Not for the first time, some of the news coming in involves the growing popularity of shared workspaces. The latest transaction concerns an agreement under which SoftBank has committed to provide significant funding to shared workspace operator WeWork. This includes €4.5bn in new financing and the launching of a tender offer by SoftBank of up to €2.70bn for existing shareholders. Additionally, SoftBank will be accelerating an existing commitment to fund €1.35bn SoftBank’s fully diluted economic ownership of WeWork will be approximately 80%. But as SoftBank will not hold a majority of voting rights at any general stockholder meeting or board of directors meeting and does not control the Company, WeWork will not be a subsidiary of SoftBank, but an associate of SoftBank.

Masayoshi Son, Chairman & CEO of SoftBank Group Corp. comments: “SoftBank is a firm believer that the world is undergoing a massive transformation in the way people work. WeWork is at the forefront of this revolution. It is not unusual for the world’s leading technology disruptors to experience growth challenges as the one WeWork just faced. Since the vision remains unchanged, SoftBank has decided to double down on the company by providing a significant capital infusion and operational support. We remain committed to WeWork, its employees, its member customers and landlords.”

In connection with the agreement, WeWork’s Board will appoint Marcelo Claure, Chief Operating Officer of SoftBank Group Corp., to the position of Executive Chairman of the Board of Directors of WeWork, effective upon closing of the accelerated €1.35bn payment commitment.
He adds: “As important as the financial implications, this investment demonstrates our confidence in WeWork and its ability to continue to lead in disrupting the commercial real estate market by delivering flexible, collaborative and productive work environments to our customers. I look forward to helping WeWork realize its vision for the benefit of WeWork employees, members, landlords and communities worldwide.”
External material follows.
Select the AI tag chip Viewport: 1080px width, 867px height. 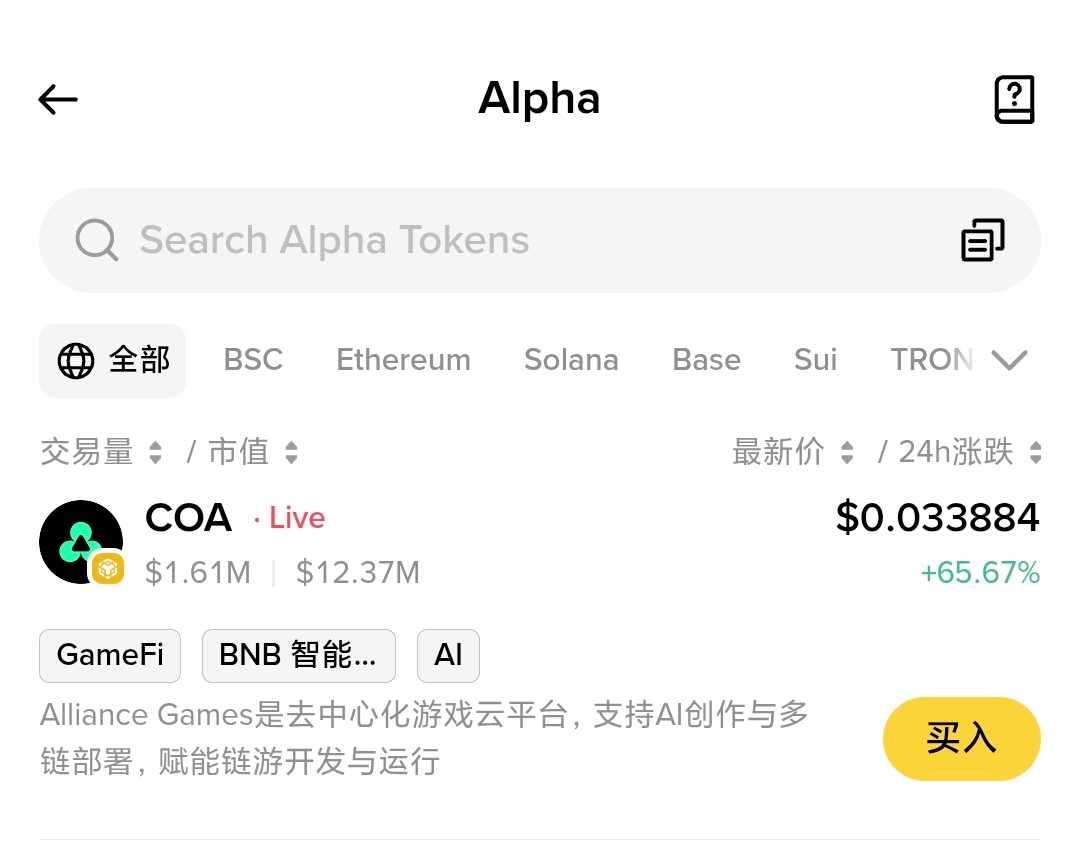point(448,655)
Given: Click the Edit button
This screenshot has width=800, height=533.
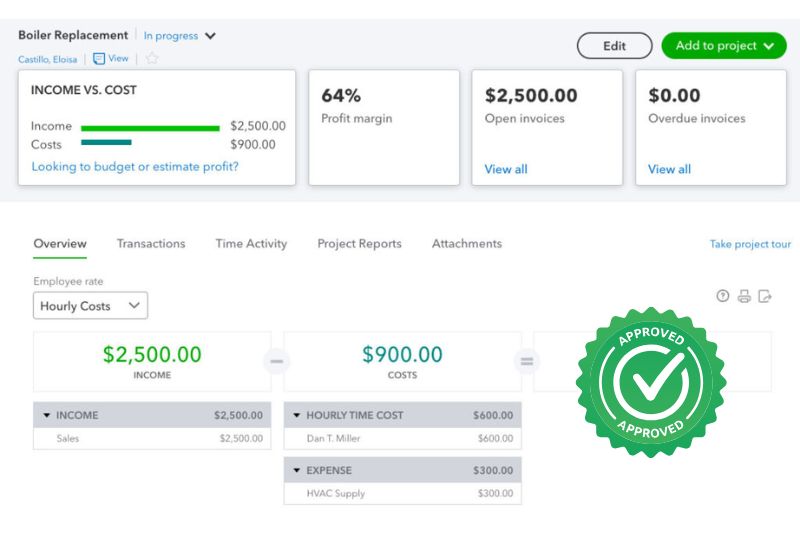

The comments of the interested parties, along with the transaction itself, throw up interesting and meaningful questions relating to the whole office sector. Firstly, with so many newcomers in the ring (WeWork has already increased its centres in Brussels to four), can they all manage to generate enough business simultaneously to stay in financial health? And secondly, just how far will this ‘disruption’ go? On this point, a comparison with another major company cost centre – vehicle fleets – is relevant. Exterior fleet management companies argue that every company has a core business, but this is certainly not looking after a fleet of cars. Along with this, more flexible lease terms are being demanded, so that employees are not stuck with the same car for three years. The same philosophy appears to be rapidly making its way into the office sector; ‘Do you really want a 3-6-9 year lease on the same building, come what may? Shared workspaces offer short leases and a variety of locations’.